# [Data shown]

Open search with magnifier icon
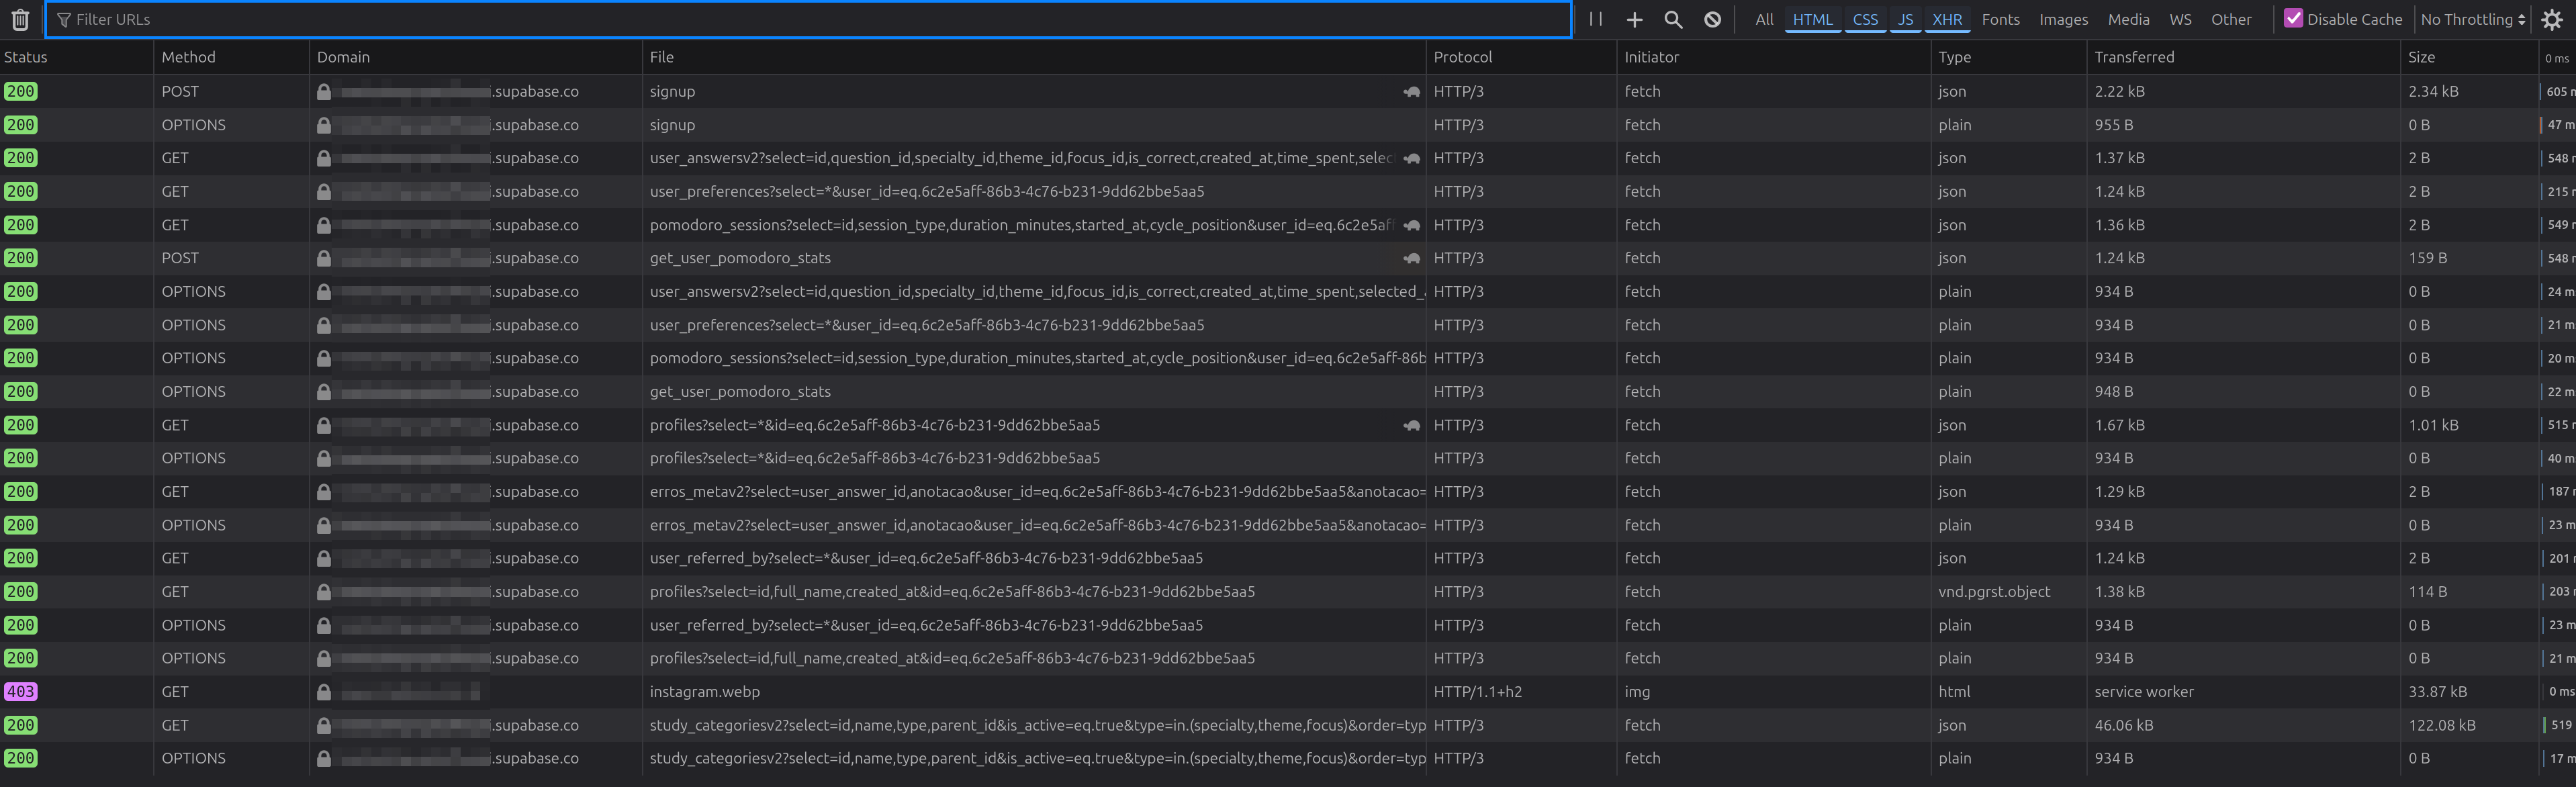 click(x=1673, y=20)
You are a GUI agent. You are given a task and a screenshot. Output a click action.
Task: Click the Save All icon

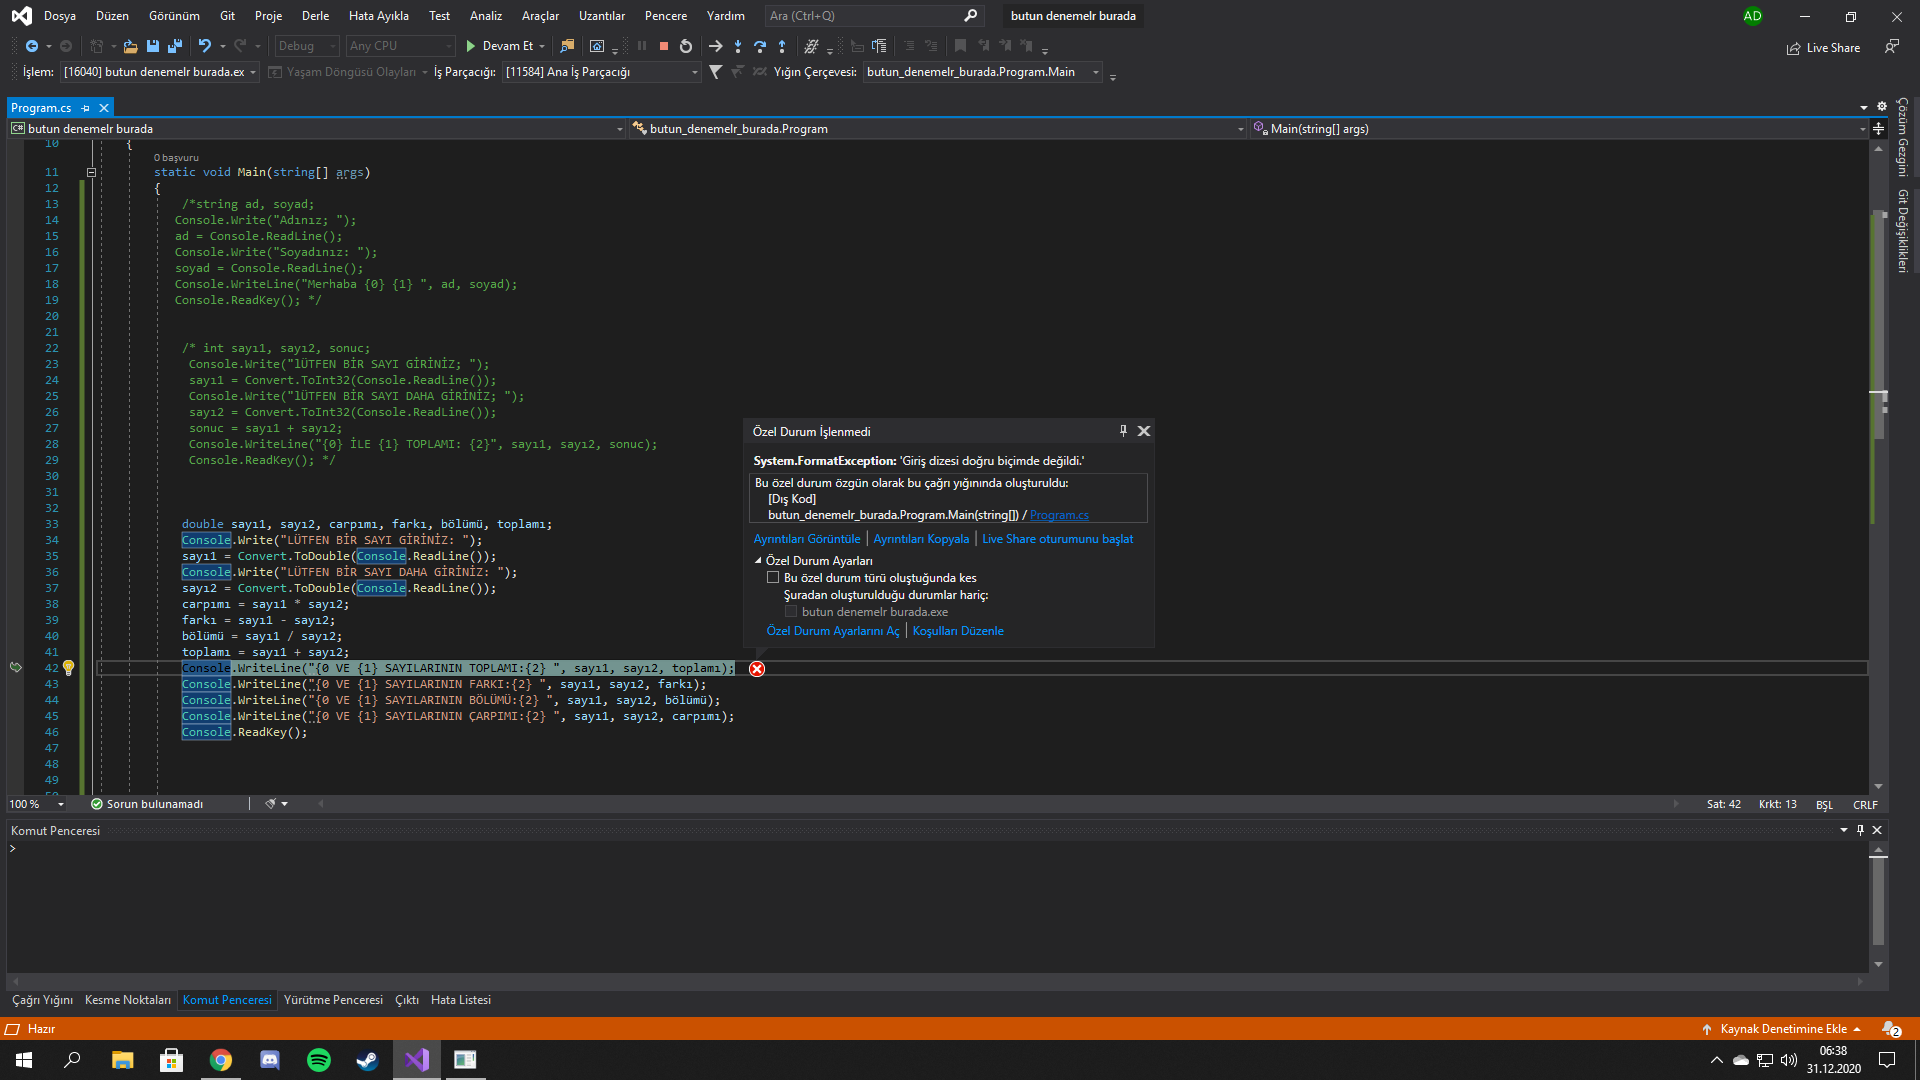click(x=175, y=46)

--

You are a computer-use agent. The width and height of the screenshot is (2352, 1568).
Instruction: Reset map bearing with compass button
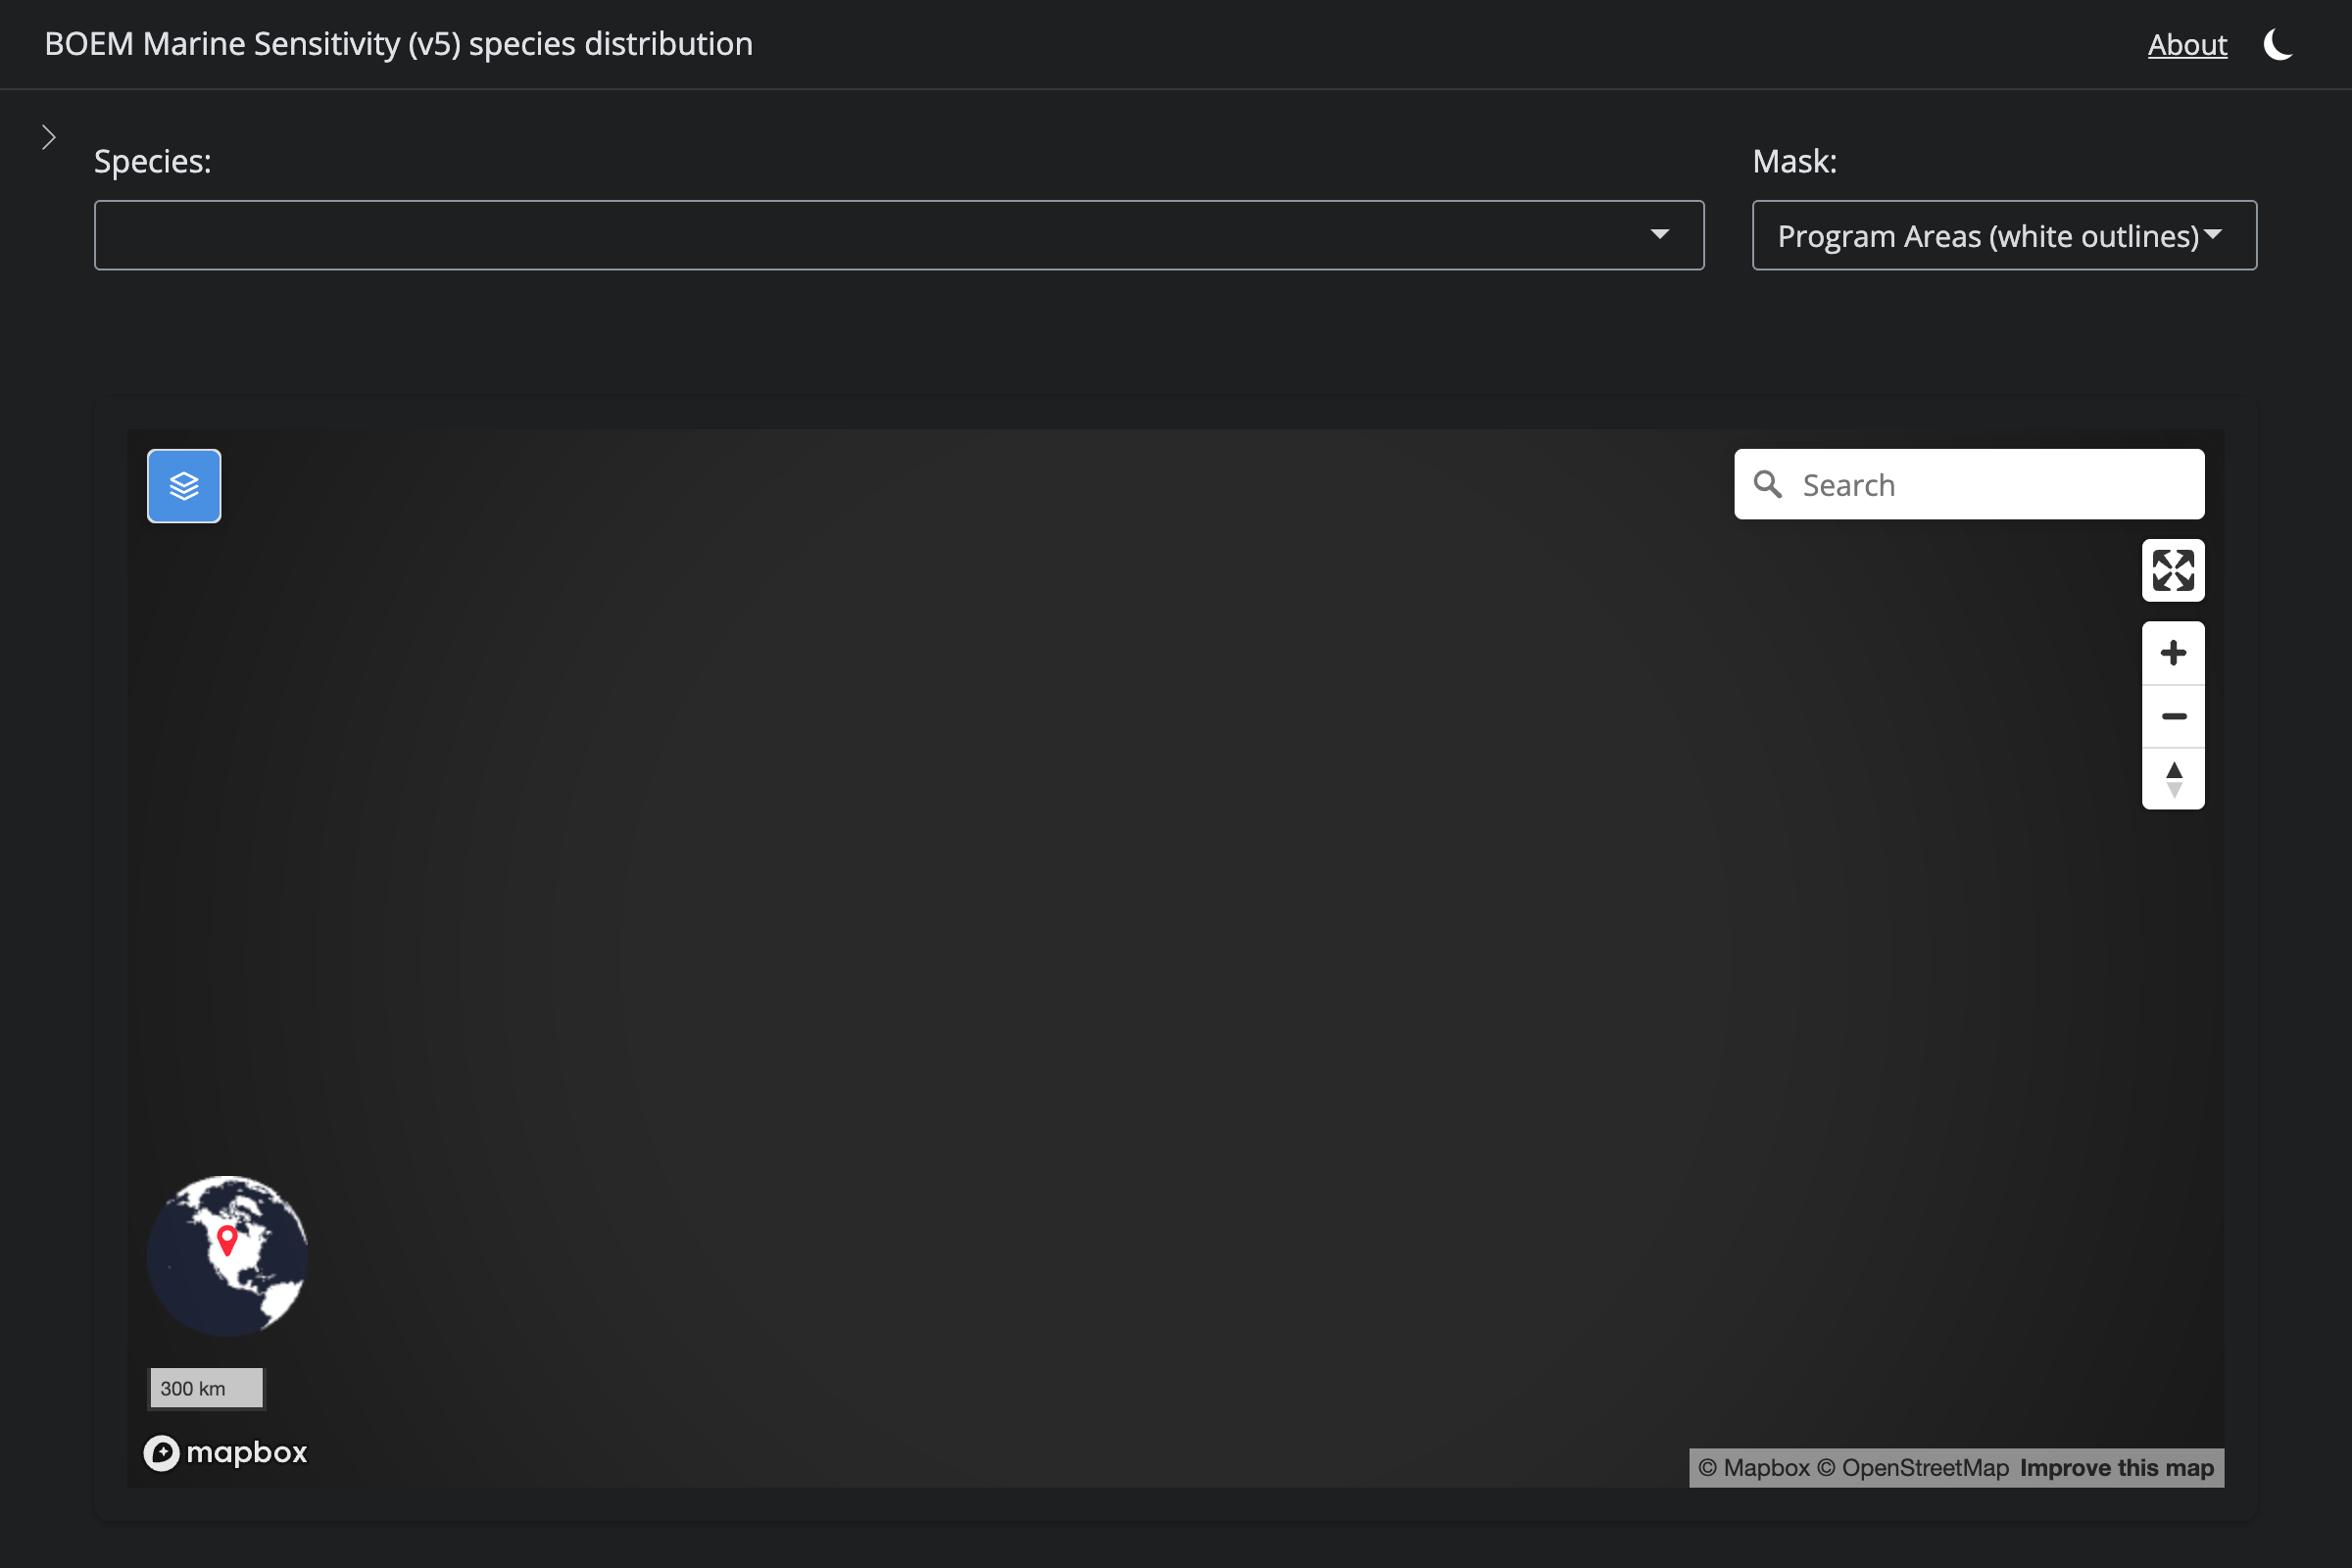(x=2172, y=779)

# [Description of the task]
The lines holding the word "screenshot" are the answer. Pull them out of the records and copy them.

# [Exercise output]
You are a GUI agent. You are given a task and a screenshot. Output a click action.
You are a computer-use agent. The width and height of the screenshot is (2352, 1568).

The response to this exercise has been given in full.